Sunday, February 24, 2013

Anthropocene

January's Smithsonian magazine has an article in it's "Time" series whether we should declare a new geologic era and name it after ourselves. The thinking is, human beings have changed the planet enough to warrant re-conceiving how we describe the eras of the earth.

A stratigrapher at SUNY, Whitney Austin, thinks it's ill-defined and "more about pop culture than hard science." I not only concur, I'll go him one better.  Note paragraph six of the article:
Some Anthropocene proponents concede that difficulty. But don’t get bogged down in the mud, they say, just stipulate a date and move on.
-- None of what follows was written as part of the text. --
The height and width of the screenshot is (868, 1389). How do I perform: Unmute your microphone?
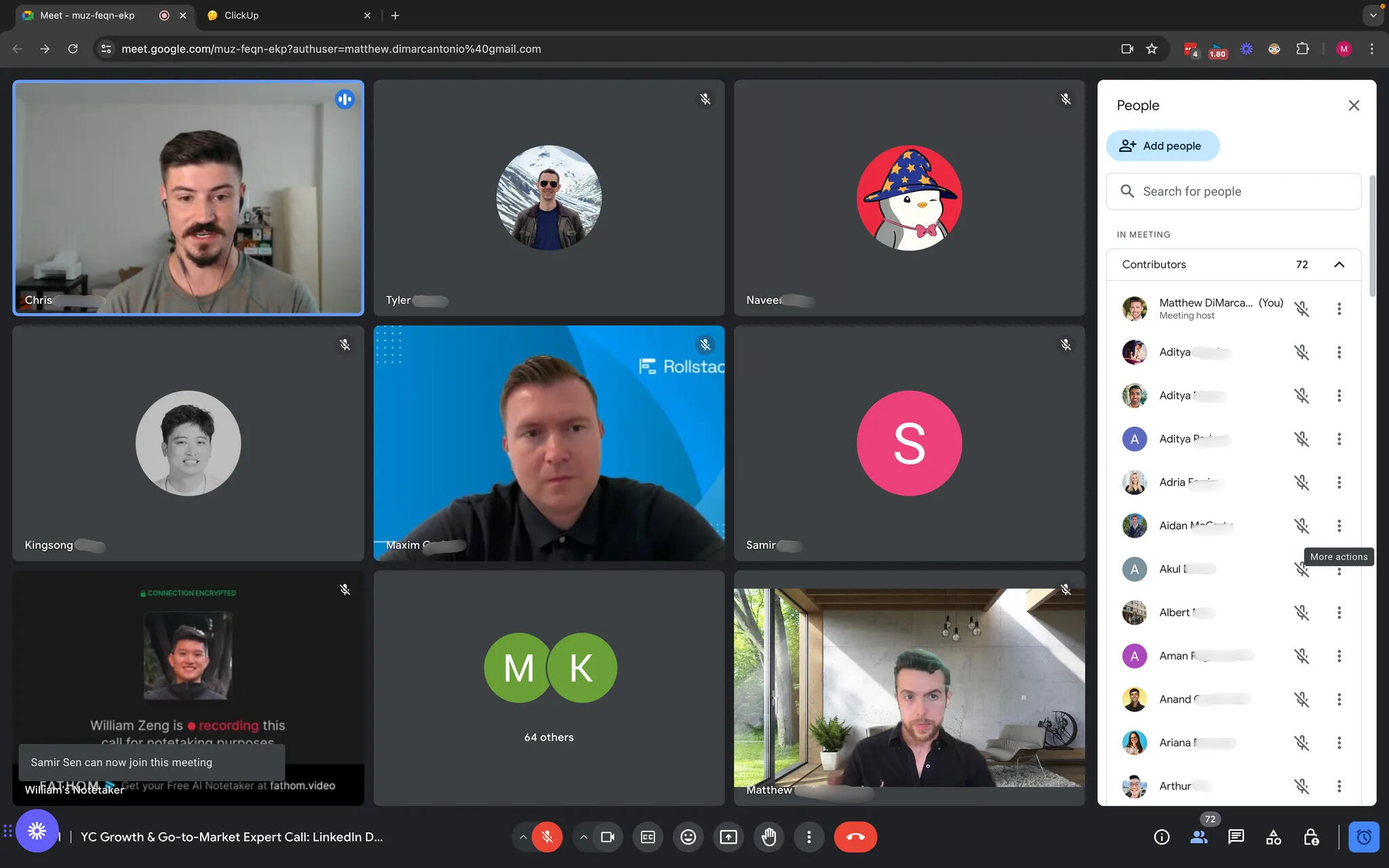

Will Steffen, who heads Australia National University’s Climate Change Institute and has written articles with Crutzen, recommends starting the epoch with the advent of the industrial revolution in the early 1800s or with the atomic age in the 1950s. Either way, he says, the new name sends a message: “[It] will be another strong reminder to the general public that we are now having undeniable impacts on the environment at the scale of the planet as a whole, so much so that a new geological epoch has begun.”
"...sends a message"..."general public"..."undeniable"...

I am not seeing how this differs from The science is plastic. What's important is that people are taught to agree with our viewpoint.

2 comments:

Sam L. said...

They KNOWS what's best for us, and gives it to us, regardless.

james said...

I suggest we define the "Jamesescene" that started in 1955.